Melissa Bean’s Healthcare101 – Part 4 of 13

From the Palatine Tea Party…

(Palatine, Illinois) – In response to the letter Melissa Bean wrote to the constituents in district 8 dated April 16, 2010. We will respond to each of her statements Melissa Bean made based on emotion with factual responses where she stated the following:

“Across the district, I’ve heard of countless health care challenges families have been struggling with: A mother fearing for her son’s life because he’s hit his lifetime cap on benefits at age 14, contemplating bankruptcy to provide him care. A man unable to start his own company because his pre-existing condition makes it impossible to afford health insurance in the individual market. Moms and dads who have been laid off from work, dreading the expiration of COBRA benefits and access to health insurance for their families. I’m proud to have voted to end these uniquely American stories.

The top priorities I have heard from families in the Eighth district are affordability, portability and security of healthcare coverage. American families with insurance have seen their premiums increase while benefits shrink, and too many have been driven into health care related bankruptcies because of benefit caps or being dropped from coverage when they needed it most. This legislation changes that.

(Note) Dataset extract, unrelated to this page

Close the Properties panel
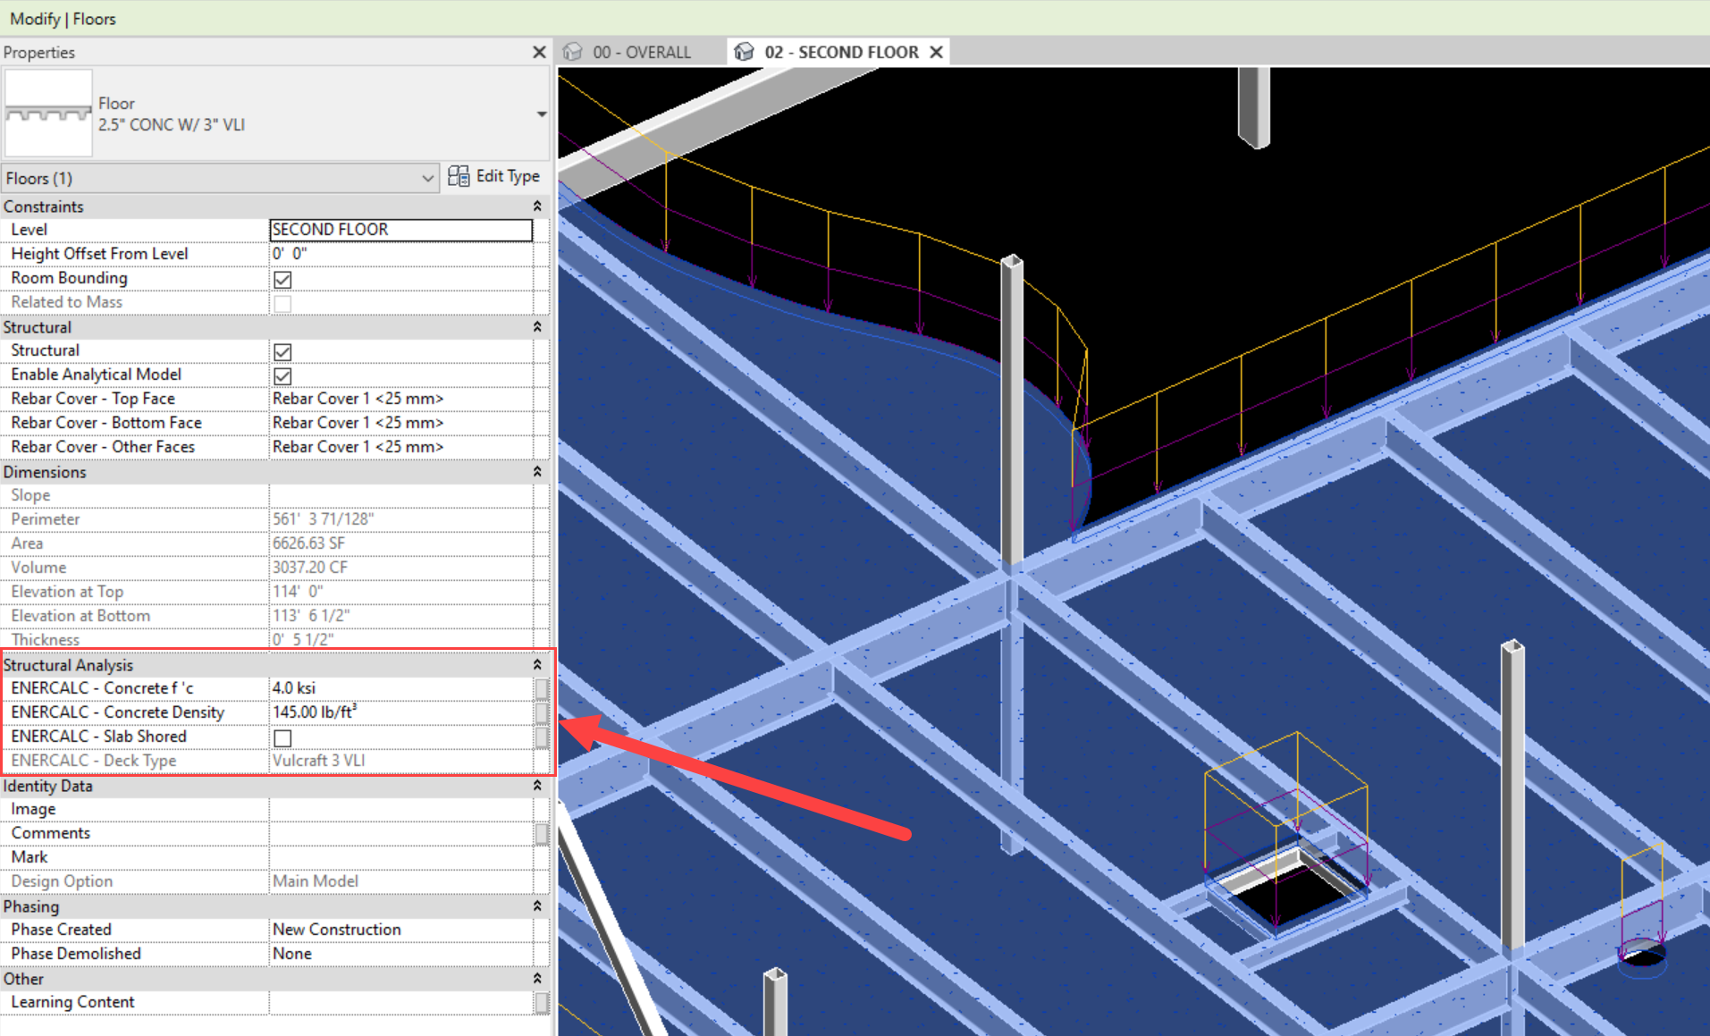 point(539,52)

Illinois currently has the highest number of rescissions, or “drops by insurance companies, in the country. Beginning in September, insurance companies will no longer be able to drop coverage of an individual or family when they make a claim, and will not be able to impose lifetime caps on care..”

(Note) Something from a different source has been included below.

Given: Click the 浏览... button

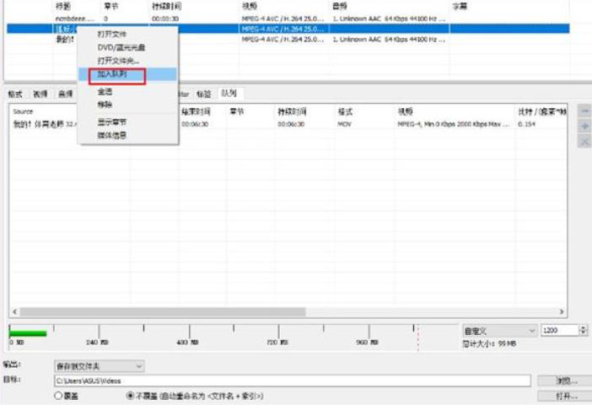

Firstly, it is ALREADY illegal in ALL 50 STATES to “drop” a policy holder’s coverage when they “make a claim”. In fact, the only time a policy rescission can occur is in the case of fraud. Meaning that a policy holder did not disclose a condition that existed PRIOR to policy purchase. Rescissions are also ONLY ALLOWED by the State Insurance commissioner IF such a “pre-existing” condition were severe enough to have warranted that the applicant be declined for coverage had he or she disclosed the condition at the time of application. To state that an Insurance company can simply “drop” you because you “file a claim” is simply untrue.

That being said, rescissions do occur. But the question we should ask ourselves is WHY? How did the term “pre-existing condition exclusion” even enter our vernacular? For many years now the Insurance industry has been demonized for allowing such rescissions and for denying coverage for those with said “pre-existing conditions”. Is it really their fault? Or does the fault lie with the Federal legislators? Currently 90% of the American Insured are insured on GROUP Health Insurance policies under HIPAA portability laws that were written 14 years ago. HIPAA Portability law states that if you have had 18 months of prior coverage with no lapse of more than 63 days, the new GROUP health insurance policy you are enrolling in MUST cover your pre-existing conditions from day one. Such is the case with all GROUP health insurance policies.

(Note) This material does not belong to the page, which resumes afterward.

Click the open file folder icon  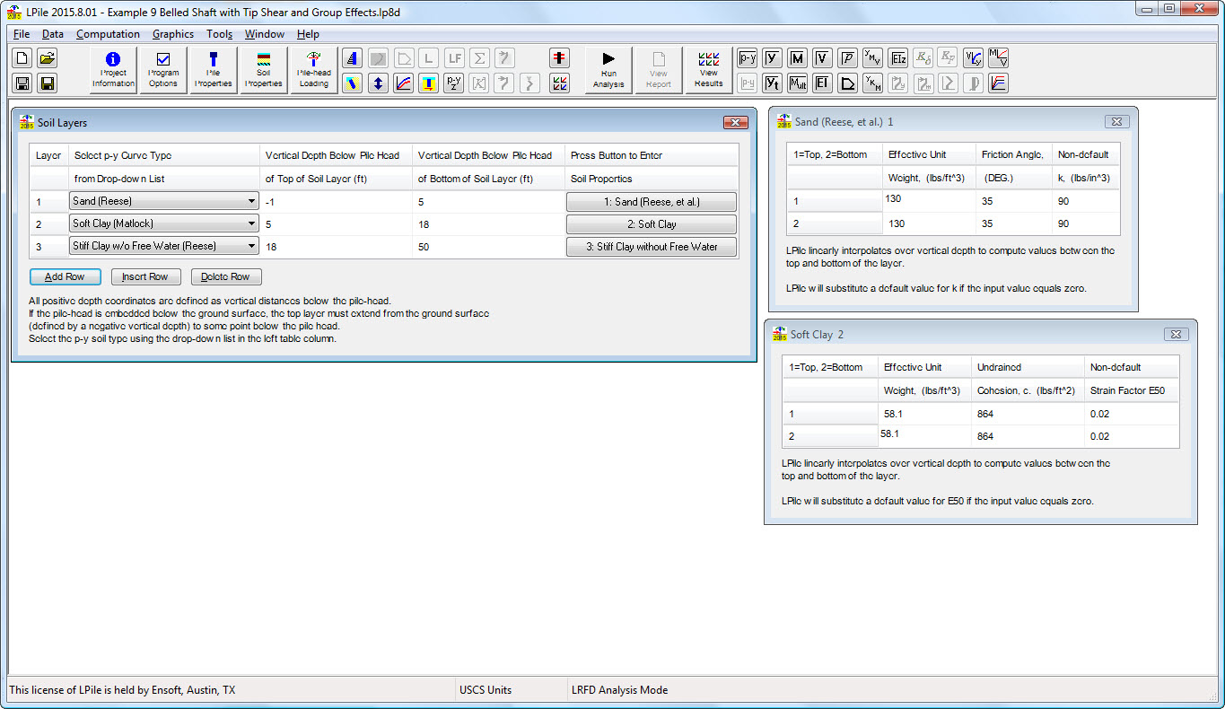(x=48, y=58)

Yet 10% of the American insured purchase their health insurance on the Individual market. As such, they are not protected in the majority of States under existing HIPAA Portability laws. WHY? Why did the federal legislators not include protection for Individual Health Insurance policy holders 14 years ago? If they had done so, the term “pre-existing condition exclusion” would never have entered our vernacular and millions of American’s would have been protected against the exact abuses that you mention in your letter. This is one of MANY reasons why so many American’s no longer TRUST their government to do the right thing.